WE NOTE THAT, AS IN THE GSA SITUATION, THE INDEMNIFICATION PROVISION CONCERNING THE TESTING IS REQUIRED BY REGULATIONS ADOPTED BY THE LOCAL PUBLIC SERVICE COMMISSION AND WE HAVE NO INFORMATION THAT IT IS BEING APPLIED IN A DISCRIMINATORY MANNER. ALSO, AS IN THE GSA CASE, THE POSSIBILITY OF LOSS WOULD SEEM REMOTE. HOWEVER, UNLIKE THE GSA CASE, HERE THERE IS ANOTHER SOURCE FOR PERFORMING THE TEST, THAT IS, THE GOVERNMENT EMPLOYEES WHO IN FACT HAVE PERFORMED THE TESTS IN THE PAST. AN EVEN MORE IMPORTANT DISTINCTION, THOUGH, IS THAT UNLIKE THE SITUATION IN THE GSA CASE, THE ARCHITECT HAS NOT PREVIOUSLY BEEN ACCEPTING THE TESTING SERVICES OR USING THE IMPULSE DEVICE FROM PEPCO AND HAS THEREFORE NOT PREVIOUSLY AGREED TO THE LIABLITY REPRESENTED BY THE PROPOSED INDEMNITY AGREEMENTS. IN THE GSA CASE, GSA MERELY SOUGHT TO ENTER A CONTRACT ACCEPTING THE SAME SERVICE AND ATTENDANT LIABILITY, PREVIOUSLY SECURED UNDER A NON-NEGOTIABLE TARIFF, AT A RATE MORE ADVANTAGEOUS TO THE GOVERNMENT. HERE, HOWEVER, THE GOVERNMENT HAS OTHER MEANS AVAILABLE TO PROVIDE THE TESTING AND MONITORING DESIRED.

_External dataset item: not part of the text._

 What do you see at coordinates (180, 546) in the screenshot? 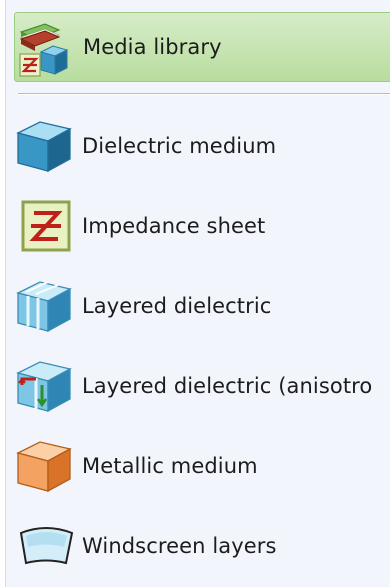
I see `menu-item-label: Windscreen layers` at bounding box center [180, 546].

CONSEQUENTLY, THE ARCHITECT'S SITUATION DOES NOT FALL WITHIN THE NARROW EXCEPTION CREATED BY THE GSA DECISION TO THE GENERAL RULE AGAINST ENTERING INTO INDEMNITY AGREEMENTS SUBJECTING THE UNITED STATES TO A CONTINGENT AND UNDETERMINED LIABILITY IN VIOLATION OF 31 U.S.C. SEC. 665(A) AND 41 U.S.C. SEC. 11. THE ARCHITECT MAY NOT AGREE TO INDEMNIFY PEPCO AGAINST ANY LOSS RESULTING FROM THE TESTING OF GOVERNMENT-OWNED EQUIPMENT INSTALLED IN GOVERNMENT BUILDINGS OR FROM USE OF CERTAIN IMPULSE DEVICES OWNED BY PEPCO BUT INSTALLED IN GOVERNMENT BUILDINGS TO MONITOR ELECTRICITY USE.

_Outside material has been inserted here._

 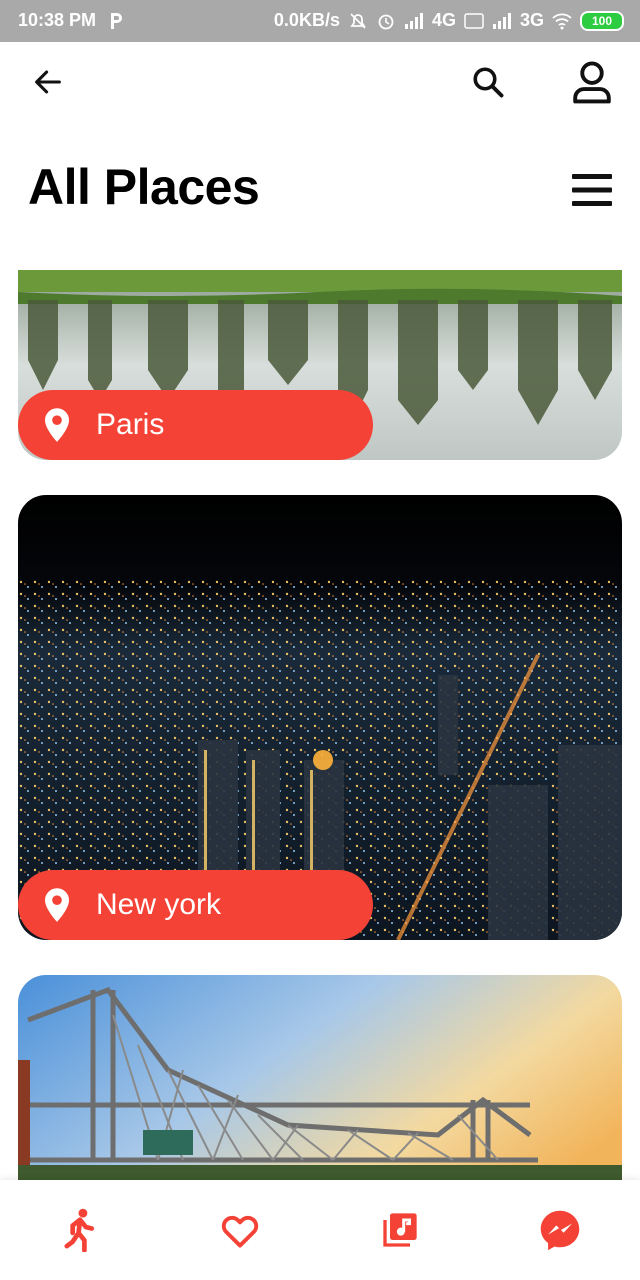 What do you see at coordinates (320, 365) in the screenshot?
I see `place-card-paris: Paris` at bounding box center [320, 365].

HOWEVER, THIS DOES NOT MEAN THAT THE ARCHITECT IS WITHOUT RECOURSE TO USE PEPCO'S TESTING OR INSTALLATION SERVICES WITHOUT INDEMNIFYING PEPCO. FIRST, WE SUGGEST THAT HE TAKE STEPS TO INSTITUTE A RULE CHANGE WITH THE DISTRICT'S PUBLIC UTILITY COMMISSION. IN HIS SUBMISSION, THE ARCHITECT STATES:
"***COUNSEL FOR THE DISTRICT OF COLUMBIA PUBLIC SERVICE COMMISSION HAS INFORMED MY STAFF THAT IF MY POSITION ON THIS MATTER IS CORRECT THAT FEDERAL AGENCIES MAY NOT ENTER INTO OPEN-ENDED INDEMNIFICATION AGREEMENTS, A RULE CHANGE SHOULD BE INSTITUTED WITH COMMISSION."
WHETHER THIS ATTEMPT TO CHANGE THE RULE WOULD BE SUCCESSFUL, WE CANNOT SAY.

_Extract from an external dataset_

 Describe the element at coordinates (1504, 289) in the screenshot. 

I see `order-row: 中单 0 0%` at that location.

IF THE ATTEMPT IS UNSUCCESSFUL, WE SUGGEST THAT THE ARCHITECT EXPLORE WITH PEPCO THE POSSIBILITY OF SUBSTITUTING A REPUTABLE INSURANCE COMPANY FOR THE GOVERNMENT IN PROVIDING THE REQUIRED INDEMNIFICATION FOR PEPCO FOR ANY LIABILITY ARISING BY VIRTUE OF PEPCO'S NON-NEGLIGENT PERFORMANCE OF THE TEST OR INSTALLATION OF THE IMPULSE DEVICE. WE WOULD NOT OBJECT TO PAYMENT BY THE ARCHITECT OF INSURANCE PREMIUMS IN A REASONABLE AMOUNT TO COVER PEPCO'S RISK OF LIABILITY. SEE OUR DECISION, PROJECT STORMFURY AUSTRALIA INDEMNIFICATION FROM DAMAGES, 59 COMP.GEN. 369 (1980). (WE ASSUME THAT THE AMOUNT OF THE PREMIUMS, ADDED TO THE COSTS OF PEPCO'S PERFORMANCE, WILL STILL BE LESS THAN THE EXPENSE TO THE GOVERNMENT IF THE ARCHITECT HAD TO PERFORM THE WORK WITH HIS OWN STAFF.)
ASSUMING THAT THE INSURANCE ALTERNATIVE IS ACCEPTABLE, THE AGREEMENT WITH PEPCO SHOULD MAKE IT CLEAR THAT THE GOVERNMENT ASSUMES NO FINANCIAL OBLIGATION TO ANYONE, REGARDLESS OF THE AMOUNT OF LIABILITY IMPOSED ON PEPCO, BEYOND THE DUTY TO PAY THE INSURANCE PREMIUMS IN THE AGREED UPON AMOUNT.